Nell’ordine, Fini ha affondato la politica del governo in campo fiscale (sostiene che non è possibile, in tempi di crisi, promettere il federalismo fiscale come vuole la Lega; è molto dubbioso sulla riforma del fisco targata Tremonti), la politica del governo sull’immigrazione (che, comunque, è stato lui a inaugurare nel 2001 con la legge che porta il suo nome), l’approccio del governo a giustizia e riforme, lo stile dei rapporti con Bossi e l’acquiescenza ad ogni capriccio leghista.

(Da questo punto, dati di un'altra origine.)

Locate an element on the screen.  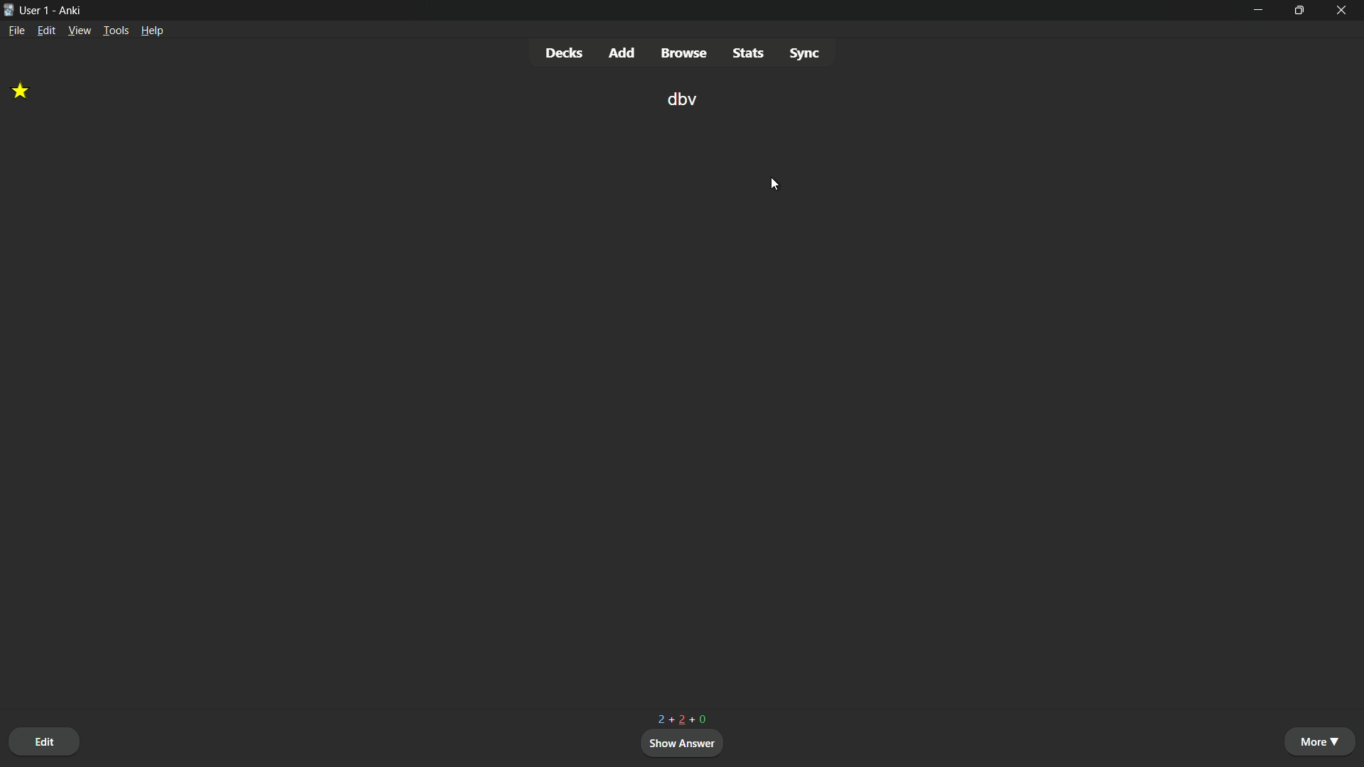
edit is located at coordinates (45, 742).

Se il gruppo dei finiani rimasti tali fosse appena un po’ più polposo e Fini stesso più coraggioso del solito, ora mi attenderei quanto meno una crisi di governo e la nascita di qualche accrocchio col centro targato Udc e Api. Non nascondo che la prospettiva di un “governo per le riforme” (magari di durata biennale) tra Pd-Udc-Fini, con unici punti programmatici legge sul conflitto di interessi, riforma costituzionale (magari con un federalismo decente), riforma del lavoro con estensione degli ammortizzatori sociali e riforma dell’Università con stanziamenti decenti per la ricerca e l’istruzione mi tenterebbe non poco. Peccato non ci siano i numeri, oggettivamente.

Tutto questo per dire la stima che rimane, in uno che è pure iscritto, nella capacità attuale del Pd di dare risposta ai problemi del nostro paese.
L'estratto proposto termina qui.